Produce a character-for-character copy of the data below.

Data entries
------------------------------------------------
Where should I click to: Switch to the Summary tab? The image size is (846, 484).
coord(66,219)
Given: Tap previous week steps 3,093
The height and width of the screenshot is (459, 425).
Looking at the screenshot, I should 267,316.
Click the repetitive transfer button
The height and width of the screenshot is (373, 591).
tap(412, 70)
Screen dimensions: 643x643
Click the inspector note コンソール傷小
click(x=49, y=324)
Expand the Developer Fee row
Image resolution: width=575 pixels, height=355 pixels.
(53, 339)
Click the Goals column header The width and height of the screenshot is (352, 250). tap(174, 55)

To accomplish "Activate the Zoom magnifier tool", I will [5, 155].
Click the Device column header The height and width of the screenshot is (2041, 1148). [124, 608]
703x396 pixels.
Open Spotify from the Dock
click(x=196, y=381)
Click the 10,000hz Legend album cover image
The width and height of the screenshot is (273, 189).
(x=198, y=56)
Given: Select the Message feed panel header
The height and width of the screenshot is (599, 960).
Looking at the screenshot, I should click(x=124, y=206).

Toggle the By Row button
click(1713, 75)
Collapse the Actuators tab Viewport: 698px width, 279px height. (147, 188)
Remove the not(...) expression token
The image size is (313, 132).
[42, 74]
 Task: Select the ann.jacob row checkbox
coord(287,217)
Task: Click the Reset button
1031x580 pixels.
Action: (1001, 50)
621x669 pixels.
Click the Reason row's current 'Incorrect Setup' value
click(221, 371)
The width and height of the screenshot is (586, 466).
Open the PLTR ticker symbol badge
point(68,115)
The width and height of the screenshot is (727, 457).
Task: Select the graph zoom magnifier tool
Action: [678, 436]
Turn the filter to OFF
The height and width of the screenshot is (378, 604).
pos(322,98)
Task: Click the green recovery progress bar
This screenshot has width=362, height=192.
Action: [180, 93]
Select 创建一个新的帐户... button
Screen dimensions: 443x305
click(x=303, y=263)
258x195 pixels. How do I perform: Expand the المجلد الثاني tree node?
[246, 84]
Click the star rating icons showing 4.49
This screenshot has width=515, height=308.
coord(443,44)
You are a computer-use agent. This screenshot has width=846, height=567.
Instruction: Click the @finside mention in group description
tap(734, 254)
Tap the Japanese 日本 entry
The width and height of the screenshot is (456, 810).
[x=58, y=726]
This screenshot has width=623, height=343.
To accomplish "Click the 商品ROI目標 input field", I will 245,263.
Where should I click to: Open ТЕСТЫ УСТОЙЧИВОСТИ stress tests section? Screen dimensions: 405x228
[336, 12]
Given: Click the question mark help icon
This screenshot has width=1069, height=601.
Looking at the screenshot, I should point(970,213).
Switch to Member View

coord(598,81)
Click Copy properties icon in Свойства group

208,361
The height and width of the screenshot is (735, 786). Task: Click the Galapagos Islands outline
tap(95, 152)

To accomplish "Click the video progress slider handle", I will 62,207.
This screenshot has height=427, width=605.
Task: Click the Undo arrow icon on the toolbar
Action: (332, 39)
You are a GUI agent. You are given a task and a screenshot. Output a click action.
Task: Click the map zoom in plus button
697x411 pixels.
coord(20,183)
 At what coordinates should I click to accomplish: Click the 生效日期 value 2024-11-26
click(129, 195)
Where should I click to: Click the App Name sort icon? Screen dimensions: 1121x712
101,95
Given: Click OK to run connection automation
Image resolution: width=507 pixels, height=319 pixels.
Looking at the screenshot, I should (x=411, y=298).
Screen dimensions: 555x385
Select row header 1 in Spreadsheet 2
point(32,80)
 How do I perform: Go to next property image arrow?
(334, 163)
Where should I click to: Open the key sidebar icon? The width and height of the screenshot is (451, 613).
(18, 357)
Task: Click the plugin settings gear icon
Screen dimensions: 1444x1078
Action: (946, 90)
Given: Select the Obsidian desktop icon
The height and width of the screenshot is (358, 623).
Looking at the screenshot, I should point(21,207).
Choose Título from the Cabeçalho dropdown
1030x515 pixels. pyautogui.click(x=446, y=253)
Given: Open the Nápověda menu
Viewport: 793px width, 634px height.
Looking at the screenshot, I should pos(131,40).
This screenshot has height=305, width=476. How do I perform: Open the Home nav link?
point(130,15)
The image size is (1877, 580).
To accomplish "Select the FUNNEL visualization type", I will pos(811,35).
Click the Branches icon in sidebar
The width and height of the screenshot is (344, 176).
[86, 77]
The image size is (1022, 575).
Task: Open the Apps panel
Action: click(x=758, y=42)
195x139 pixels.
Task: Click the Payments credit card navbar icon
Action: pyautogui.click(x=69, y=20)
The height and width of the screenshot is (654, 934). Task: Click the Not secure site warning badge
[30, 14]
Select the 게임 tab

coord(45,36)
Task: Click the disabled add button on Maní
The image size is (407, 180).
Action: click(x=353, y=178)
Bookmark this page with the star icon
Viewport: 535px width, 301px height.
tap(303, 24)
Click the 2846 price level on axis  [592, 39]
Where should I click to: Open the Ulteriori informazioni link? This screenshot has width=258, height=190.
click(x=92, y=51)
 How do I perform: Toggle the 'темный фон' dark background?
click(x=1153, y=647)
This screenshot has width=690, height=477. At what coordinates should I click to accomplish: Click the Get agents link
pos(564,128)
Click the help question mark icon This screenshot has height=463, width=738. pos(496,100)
------------------------------------------------
- Response to this exercise:
Where should I click to: Switch to the Summary tab? The image size is (846, 484).
coord(66,219)
Given: Tap previous week steps 3,093
The height and width of the screenshot is (459, 425).
Looking at the screenshot, I should 267,316.
Click the repetitive transfer button
The height and width of the screenshot is (373, 591).
tap(412, 70)
Screen dimensions: 643x643
Click the inspector note コンソール傷小
click(x=49, y=324)
Expand the Developer Fee row
Image resolution: width=575 pixels, height=355 pixels.
(53, 339)
Click the Goals column header The width and height of the screenshot is (352, 250). tap(174, 55)

To accomplish "Activate the Zoom magnifier tool", I will [5, 155].
Click the Device column header The height and width of the screenshot is (2041, 1148). [124, 608]
703x396 pixels.
Open Spotify from the Dock
click(x=196, y=381)
Click the 10,000hz Legend album cover image
The width and height of the screenshot is (273, 189).
(x=198, y=56)
Given: Select the Message feed panel header
The height and width of the screenshot is (599, 960).
Looking at the screenshot, I should click(x=124, y=206).

Toggle the By Row button
click(1713, 75)
Collapse the Actuators tab Viewport: 698px width, 279px height. (147, 188)
Remove the not(...) expression token
The image size is (313, 132).
[42, 74]
 Task: Select the ann.jacob row checkbox
coord(287,217)
Task: Click the Reset button
1031x580 pixels.
Action: (1001, 50)
621x669 pixels.
Click the Reason row's current 'Incorrect Setup' value
click(221, 371)
The width and height of the screenshot is (586, 466).
Open the PLTR ticker symbol badge
point(68,115)
The width and height of the screenshot is (727, 457).
Task: Select the graph zoom magnifier tool
Action: [678, 436]
Turn the filter to OFF
The height and width of the screenshot is (378, 604).
pos(322,98)
Task: Click the green recovery progress bar
This screenshot has width=362, height=192.
Action: [180, 93]
Select 创建一个新的帐户... button
Screen dimensions: 443x305
click(x=303, y=263)
258x195 pixels. How do I perform: Expand the المجلد الثاني tree node?
[246, 84]
Click the star rating icons showing 4.49
This screenshot has width=515, height=308.
coord(443,44)
You are a computer-use agent. This screenshot has width=846, height=567.
Instruction: Click the @finside mention in group description
tap(734, 254)
Tap the Japanese 日本 entry
The width and height of the screenshot is (456, 810).
[x=58, y=726]
This screenshot has width=623, height=343.
To accomplish "Click the 商品ROI目標 input field", I will 245,263.
Where should I click to: Open ТЕСТЫ УСТОЙЧИВОСТИ stress tests section? Screen dimensions: 405x228
[336, 12]
Given: Click the question mark help icon
This screenshot has width=1069, height=601.
Looking at the screenshot, I should point(970,213).
Switch to Member View

coord(598,81)
Click Copy properties icon in Свойства group

208,361
The height and width of the screenshot is (735, 786). Task: Click the Galapagos Islands outline
tap(95, 152)

To accomplish "Click the video progress slider handle", I will 62,207.
This screenshot has height=427, width=605.
Task: Click the Undo arrow icon on the toolbar
Action: (332, 39)
You are a GUI agent. You are given a task and a screenshot. Output a click action.
Task: Click the map zoom in plus button
697x411 pixels.
coord(20,183)
 At what coordinates should I click to accomplish: Click the 生效日期 value 2024-11-26
click(129, 195)
Where should I click to: Click the App Name sort icon? Screen dimensions: 1121x712
101,95
Given: Click OK to run connection automation
Image resolution: width=507 pixels, height=319 pixels.
Looking at the screenshot, I should (x=411, y=298).
Screen dimensions: 555x385
Select row header 1 in Spreadsheet 2
point(32,80)
 How do I perform: Go to next property image arrow?
(334, 163)
Where should I click to: Open the key sidebar icon? The width and height of the screenshot is (451, 613).
(18, 357)
Task: Click the plugin settings gear icon
Screen dimensions: 1444x1078
Action: (946, 90)
Given: Select the Obsidian desktop icon
The height and width of the screenshot is (358, 623).
Looking at the screenshot, I should point(21,207).
Choose Título from the Cabeçalho dropdown
1030x515 pixels. pyautogui.click(x=446, y=253)
Given: Open the Nápověda menu
Viewport: 793px width, 634px height.
Looking at the screenshot, I should pos(131,40).
This screenshot has height=305, width=476. How do I perform: Open the Home nav link?
point(130,15)
The image size is (1877, 580).
To accomplish "Select the FUNNEL visualization type", I will pos(811,35).
Click the Branches icon in sidebar
The width and height of the screenshot is (344, 176).
[86, 77]
The image size is (1022, 575).
Task: Open the Apps panel
Action: click(x=758, y=42)
195x139 pixels.
Task: Click the Payments credit card navbar icon
Action: pyautogui.click(x=69, y=20)
The height and width of the screenshot is (654, 934). Task: Click the Not secure site warning badge
[30, 14]
Select the 게임 tab

coord(45,36)
Task: Click the disabled add button on Maní
The image size is (407, 180).
Action: click(x=353, y=178)
Bookmark this page with the star icon
Viewport: 535px width, 301px height.
tap(303, 24)
Click the 2846 price level on axis  [592, 39]
Where should I click to: Open the Ulteriori informazioni link? This screenshot has width=258, height=190.
click(x=92, y=51)
 How do I perform: Toggle the 'темный фон' dark background?
click(x=1153, y=647)
This screenshot has width=690, height=477. At what coordinates should I click to accomplish: Click the Get agents link
pos(564,128)
Click the help question mark icon This screenshot has height=463, width=738. pos(496,100)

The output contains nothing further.